START SOURCE DATA
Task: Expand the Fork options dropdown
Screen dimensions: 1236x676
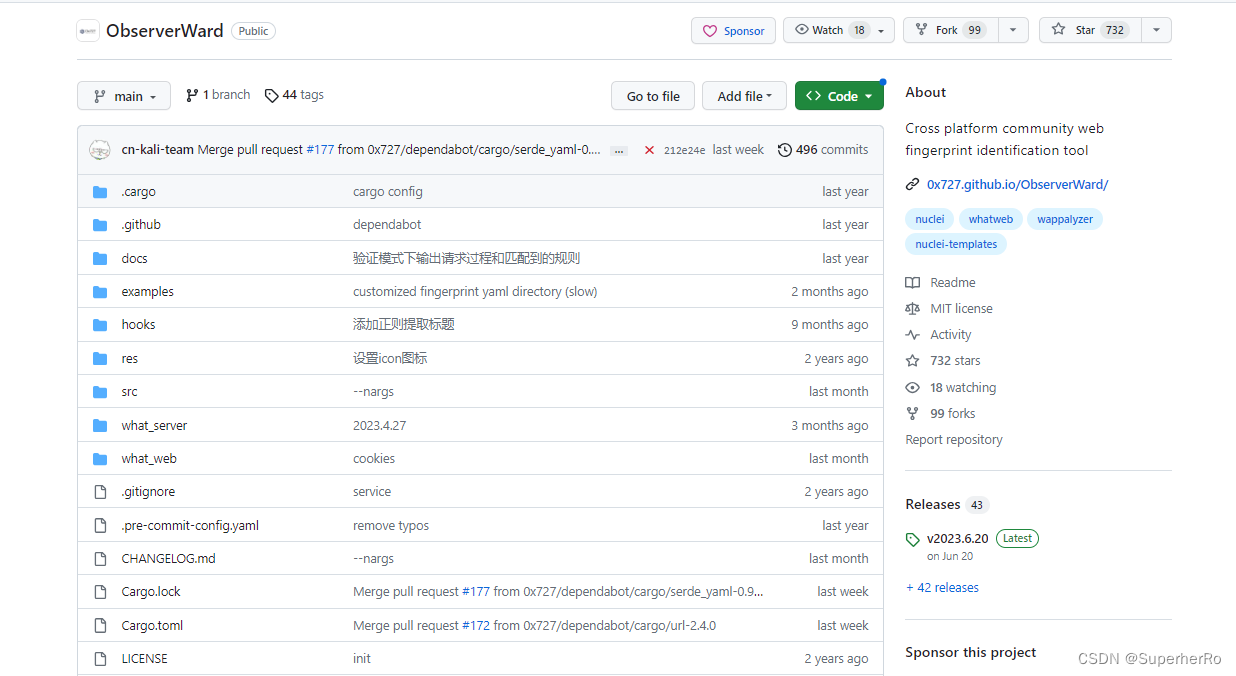Action: 1012,30
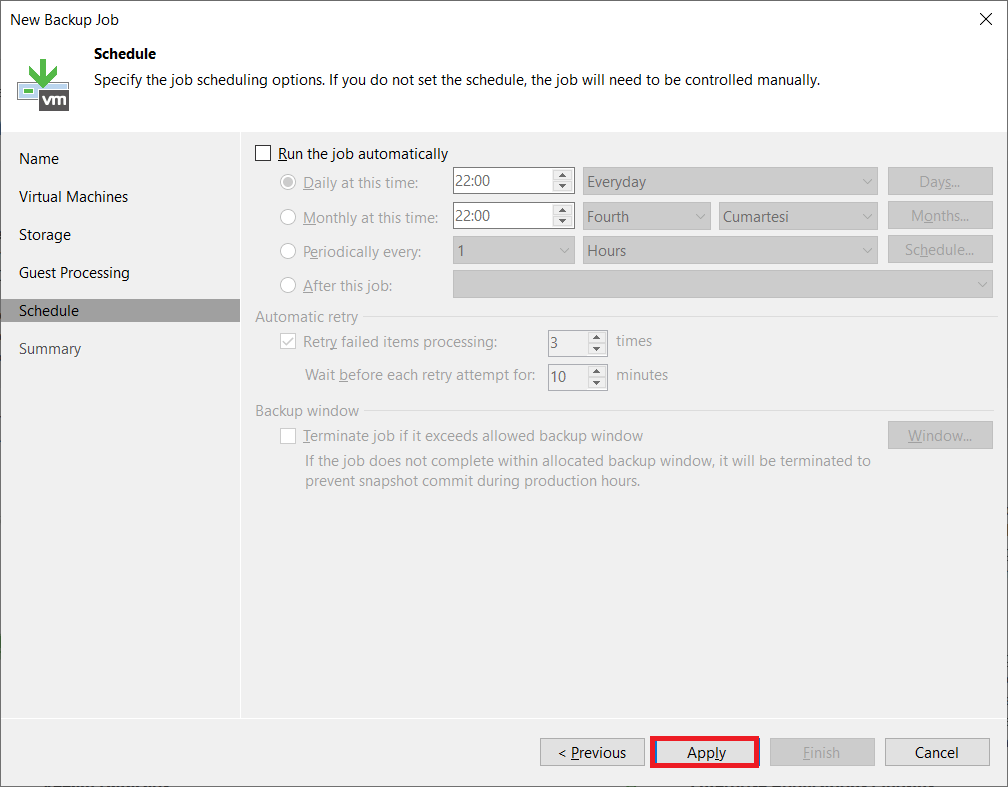1008x787 pixels.
Task: Decrease retry times with down arrow
Action: point(597,349)
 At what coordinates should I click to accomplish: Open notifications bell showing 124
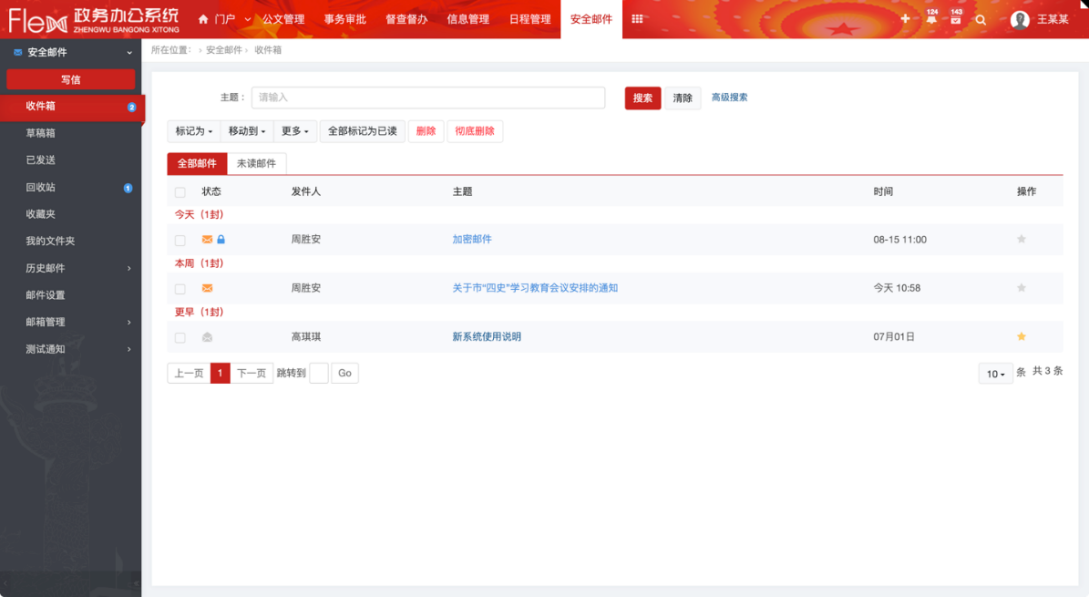point(931,19)
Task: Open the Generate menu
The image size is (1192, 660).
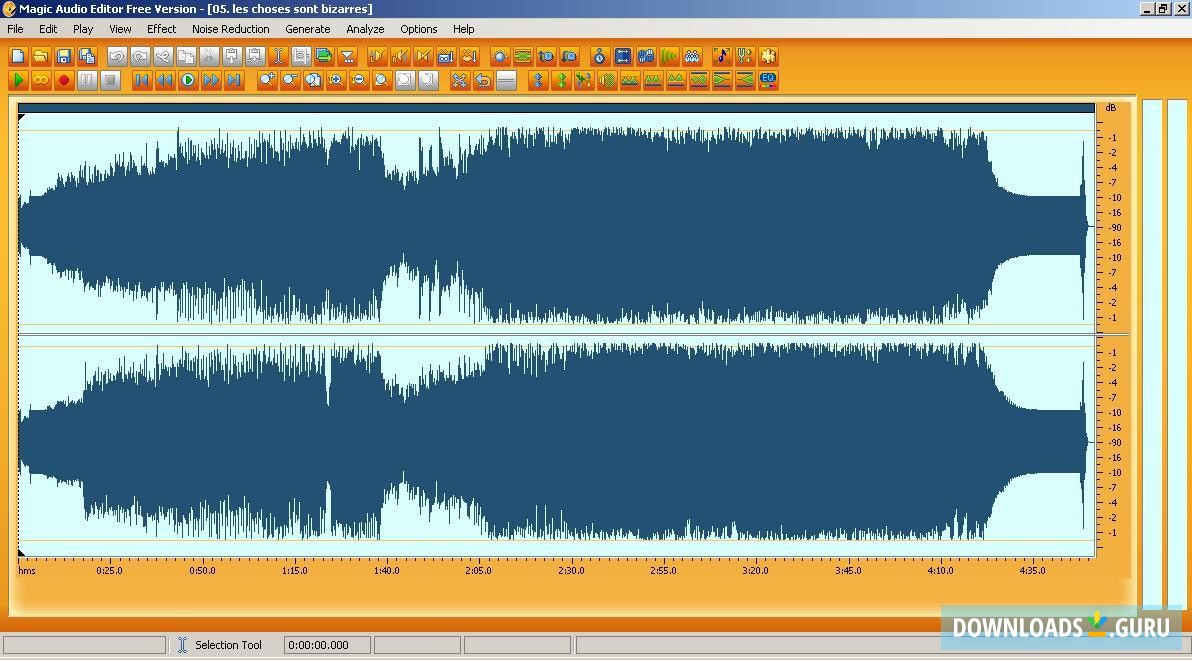Action: point(307,29)
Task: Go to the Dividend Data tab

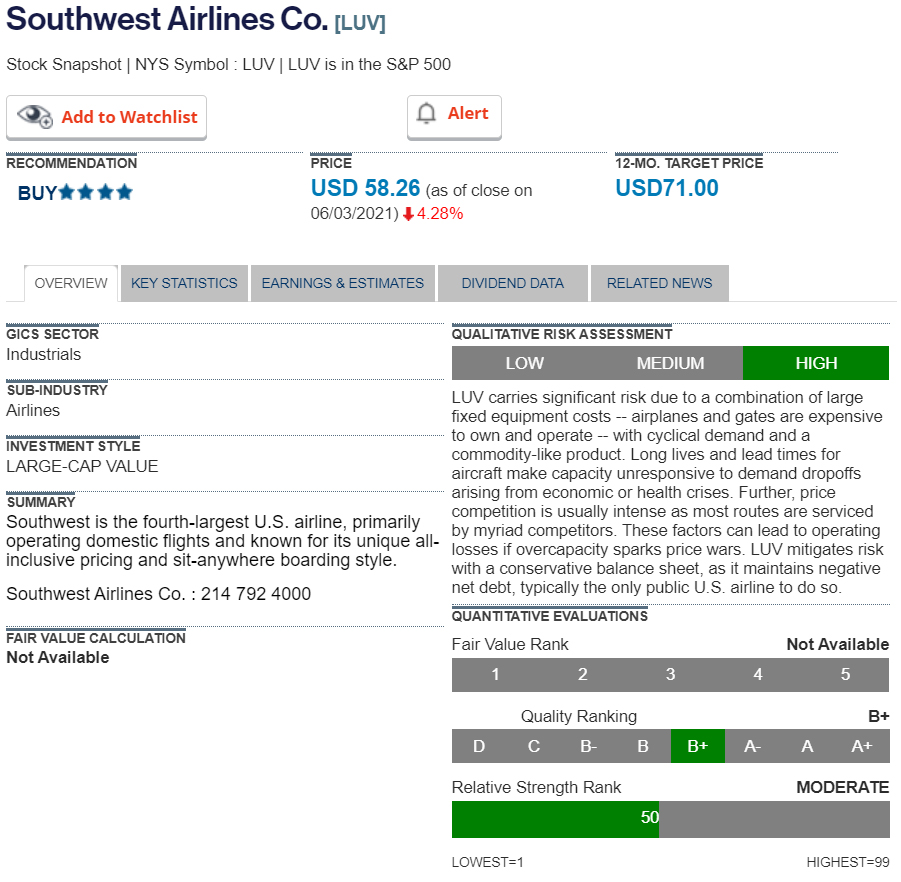Action: 513,283
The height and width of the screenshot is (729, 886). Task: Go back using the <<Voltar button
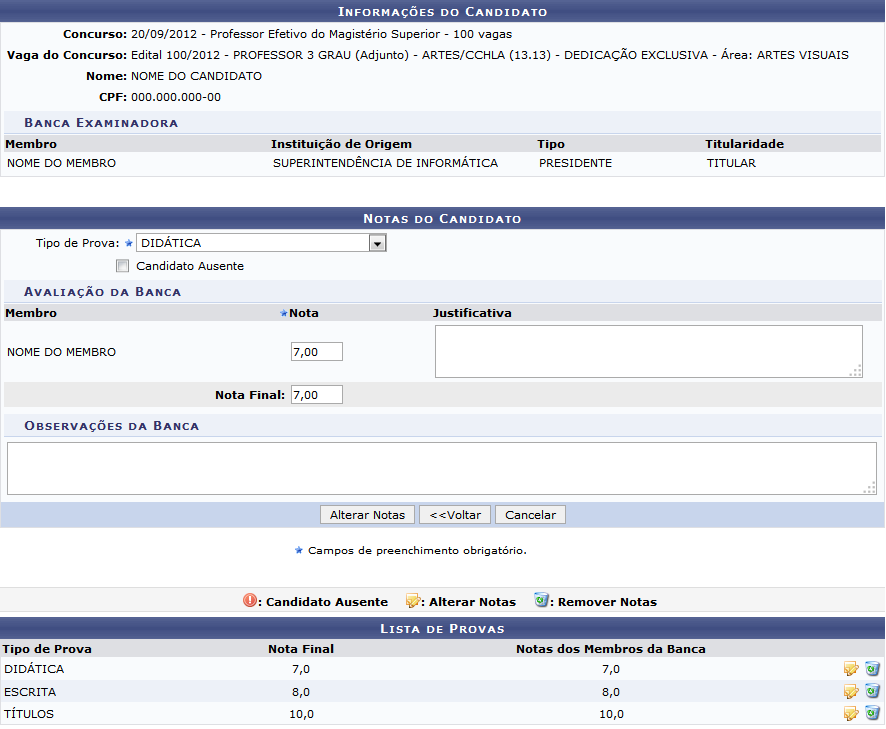[455, 515]
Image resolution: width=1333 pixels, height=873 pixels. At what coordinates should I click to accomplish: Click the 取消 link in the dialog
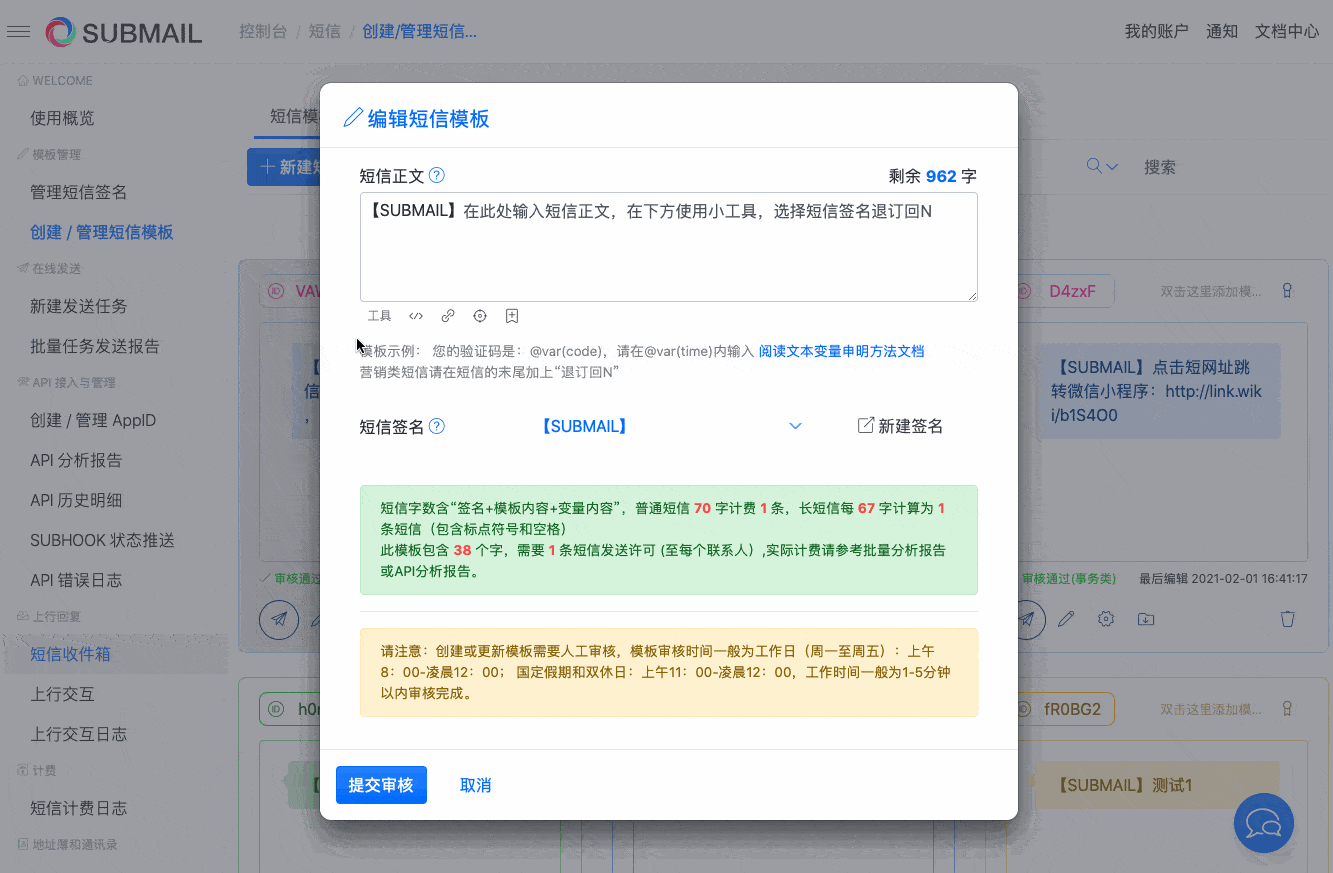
END SOURCE DATA
EXERCISE DIRECTIONS:
Leave out the pictures, then copy all the remaining text in the records exactly.

FINISHED TASK:
Task: Expand the Fork options dropdown
Screen dimensions: 1236x676
Action: 1012,30
1008x787 pixels.
Task: Decrease retry times with down arrow
Action: point(597,349)
 At what coordinates should I click to accomplish: Open notifications bell showing 124
point(931,19)
Task: Open the Generate menu
The image size is (1192, 660).
Action: point(307,29)
Task: Go to the Dividend Data tab

Action: 513,283
The height and width of the screenshot is (729, 886). Task: Go back using the <<Voltar button
[455, 515]
Image resolution: width=1333 pixels, height=873 pixels. At what coordinates should I click to accomplish: Click the 取消 link in the dialog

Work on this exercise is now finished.